*Brief*. Output, without any change, the part of the listing that opens with the line containing "Click the median" and closes with the line containing "(x=182, y=228)", including both of those lines.

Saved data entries
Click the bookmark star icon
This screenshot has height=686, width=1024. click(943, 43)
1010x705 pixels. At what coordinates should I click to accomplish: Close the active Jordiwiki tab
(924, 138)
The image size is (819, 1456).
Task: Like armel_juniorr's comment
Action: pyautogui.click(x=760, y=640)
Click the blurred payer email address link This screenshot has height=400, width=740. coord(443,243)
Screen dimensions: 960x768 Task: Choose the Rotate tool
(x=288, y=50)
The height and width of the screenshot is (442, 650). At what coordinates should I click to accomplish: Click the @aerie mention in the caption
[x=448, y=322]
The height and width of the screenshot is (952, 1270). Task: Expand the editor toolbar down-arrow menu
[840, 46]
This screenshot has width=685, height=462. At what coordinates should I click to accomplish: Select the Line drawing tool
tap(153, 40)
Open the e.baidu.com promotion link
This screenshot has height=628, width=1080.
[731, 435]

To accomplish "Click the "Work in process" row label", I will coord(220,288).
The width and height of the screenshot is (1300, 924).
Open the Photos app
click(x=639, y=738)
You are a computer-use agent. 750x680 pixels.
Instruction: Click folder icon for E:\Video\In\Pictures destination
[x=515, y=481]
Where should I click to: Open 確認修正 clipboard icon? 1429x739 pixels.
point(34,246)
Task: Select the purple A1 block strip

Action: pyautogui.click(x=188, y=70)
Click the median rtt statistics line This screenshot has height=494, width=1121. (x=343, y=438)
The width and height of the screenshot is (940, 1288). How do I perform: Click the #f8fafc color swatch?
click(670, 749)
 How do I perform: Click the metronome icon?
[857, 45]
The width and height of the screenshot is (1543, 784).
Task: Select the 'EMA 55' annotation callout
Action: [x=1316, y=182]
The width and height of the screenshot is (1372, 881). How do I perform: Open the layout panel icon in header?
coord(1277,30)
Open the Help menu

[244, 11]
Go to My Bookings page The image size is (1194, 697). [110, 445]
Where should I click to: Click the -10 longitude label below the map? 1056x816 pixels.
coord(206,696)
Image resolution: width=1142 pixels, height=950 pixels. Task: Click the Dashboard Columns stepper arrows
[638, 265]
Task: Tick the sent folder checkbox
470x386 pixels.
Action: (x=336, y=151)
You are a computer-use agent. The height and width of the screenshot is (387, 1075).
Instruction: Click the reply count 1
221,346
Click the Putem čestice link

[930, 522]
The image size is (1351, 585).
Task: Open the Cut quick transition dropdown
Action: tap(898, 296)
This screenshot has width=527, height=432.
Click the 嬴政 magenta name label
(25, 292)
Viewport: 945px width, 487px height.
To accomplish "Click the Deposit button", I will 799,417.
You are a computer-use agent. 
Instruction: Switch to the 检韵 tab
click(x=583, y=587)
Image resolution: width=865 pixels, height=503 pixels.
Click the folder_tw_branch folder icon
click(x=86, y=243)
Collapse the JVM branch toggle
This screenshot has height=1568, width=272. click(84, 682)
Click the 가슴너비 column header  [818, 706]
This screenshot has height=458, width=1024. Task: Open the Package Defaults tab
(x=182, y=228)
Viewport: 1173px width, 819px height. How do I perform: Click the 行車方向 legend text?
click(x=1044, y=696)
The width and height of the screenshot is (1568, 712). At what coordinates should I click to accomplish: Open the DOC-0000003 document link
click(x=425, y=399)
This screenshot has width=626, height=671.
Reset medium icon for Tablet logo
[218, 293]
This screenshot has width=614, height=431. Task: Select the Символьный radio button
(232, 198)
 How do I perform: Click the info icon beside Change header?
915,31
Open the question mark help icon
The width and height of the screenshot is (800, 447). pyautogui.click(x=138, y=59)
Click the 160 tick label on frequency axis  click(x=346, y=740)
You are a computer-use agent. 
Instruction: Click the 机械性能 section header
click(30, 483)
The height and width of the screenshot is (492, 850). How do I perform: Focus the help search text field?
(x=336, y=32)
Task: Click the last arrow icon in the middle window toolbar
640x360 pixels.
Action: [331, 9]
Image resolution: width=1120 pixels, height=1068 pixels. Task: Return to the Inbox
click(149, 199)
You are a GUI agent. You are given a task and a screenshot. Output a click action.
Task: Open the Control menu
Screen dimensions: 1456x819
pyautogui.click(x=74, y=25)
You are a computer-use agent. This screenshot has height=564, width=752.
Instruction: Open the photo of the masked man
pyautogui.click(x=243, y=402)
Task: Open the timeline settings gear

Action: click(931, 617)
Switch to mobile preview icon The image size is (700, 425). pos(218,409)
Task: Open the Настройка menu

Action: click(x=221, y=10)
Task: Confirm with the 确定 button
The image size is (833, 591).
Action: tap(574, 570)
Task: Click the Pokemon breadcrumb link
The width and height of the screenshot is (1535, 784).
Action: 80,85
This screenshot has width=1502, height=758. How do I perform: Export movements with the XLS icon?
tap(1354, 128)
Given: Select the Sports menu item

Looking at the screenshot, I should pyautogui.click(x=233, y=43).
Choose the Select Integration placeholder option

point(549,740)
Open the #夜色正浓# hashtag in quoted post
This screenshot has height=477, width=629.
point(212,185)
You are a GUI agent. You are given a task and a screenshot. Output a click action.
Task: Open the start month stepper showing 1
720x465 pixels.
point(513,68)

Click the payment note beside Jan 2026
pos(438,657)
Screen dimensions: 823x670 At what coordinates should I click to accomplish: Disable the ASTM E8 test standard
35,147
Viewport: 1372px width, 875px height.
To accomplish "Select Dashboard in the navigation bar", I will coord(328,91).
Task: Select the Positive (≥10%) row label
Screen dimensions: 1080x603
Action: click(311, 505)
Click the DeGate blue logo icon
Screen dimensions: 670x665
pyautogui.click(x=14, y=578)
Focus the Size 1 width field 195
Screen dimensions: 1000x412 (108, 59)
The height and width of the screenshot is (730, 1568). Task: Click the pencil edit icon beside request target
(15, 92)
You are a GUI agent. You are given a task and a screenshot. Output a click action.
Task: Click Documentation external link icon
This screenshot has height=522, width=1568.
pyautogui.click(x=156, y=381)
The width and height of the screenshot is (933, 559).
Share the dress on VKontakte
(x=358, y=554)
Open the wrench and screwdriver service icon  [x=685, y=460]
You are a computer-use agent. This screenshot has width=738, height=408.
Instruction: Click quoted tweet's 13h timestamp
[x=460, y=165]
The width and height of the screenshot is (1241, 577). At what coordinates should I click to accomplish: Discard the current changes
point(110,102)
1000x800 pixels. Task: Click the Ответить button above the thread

*The completed task*.
Click the median rtt statistics line This screenshot has height=494, width=1121. (x=343, y=438)
The width and height of the screenshot is (940, 1288). How do I perform: Click the #f8fafc color swatch?
click(670, 749)
 How do I perform: Click the metronome icon?
[857, 45]
The width and height of the screenshot is (1543, 784).
Task: Select the 'EMA 55' annotation callout
Action: [x=1316, y=182]
The width and height of the screenshot is (1372, 881). How do I perform: Open the layout panel icon in header?
coord(1277,30)
Open the Help menu

[244, 11]
Go to My Bookings page The image size is (1194, 697). [110, 445]
Where should I click to: Click the -10 longitude label below the map? 1056x816 pixels.
coord(206,696)
Image resolution: width=1142 pixels, height=950 pixels. Task: Click the Dashboard Columns stepper arrows
[638, 265]
Task: Tick the sent folder checkbox
470x386 pixels.
Action: (x=336, y=151)
You are a computer-use agent. The height and width of the screenshot is (387, 1075).
Instruction: Click the reply count 1
221,346
Click the Putem čestice link

[930, 522]
The image size is (1351, 585).
Task: Open the Cut quick transition dropdown
Action: tap(898, 296)
This screenshot has width=527, height=432.
Click the 嬴政 magenta name label
(25, 292)
Viewport: 945px width, 487px height.
To accomplish "Click the Deposit button", I will 799,417.
You are a computer-use agent. 
Instruction: Switch to the 检韵 tab
click(x=583, y=587)
Image resolution: width=865 pixels, height=503 pixels.
Click the folder_tw_branch folder icon
click(x=86, y=243)
Collapse the JVM branch toggle
This screenshot has height=1568, width=272. click(84, 682)
Click the 가슴너비 column header  [818, 706]
This screenshot has height=458, width=1024. Task: Open the Package Defaults tab
(x=182, y=228)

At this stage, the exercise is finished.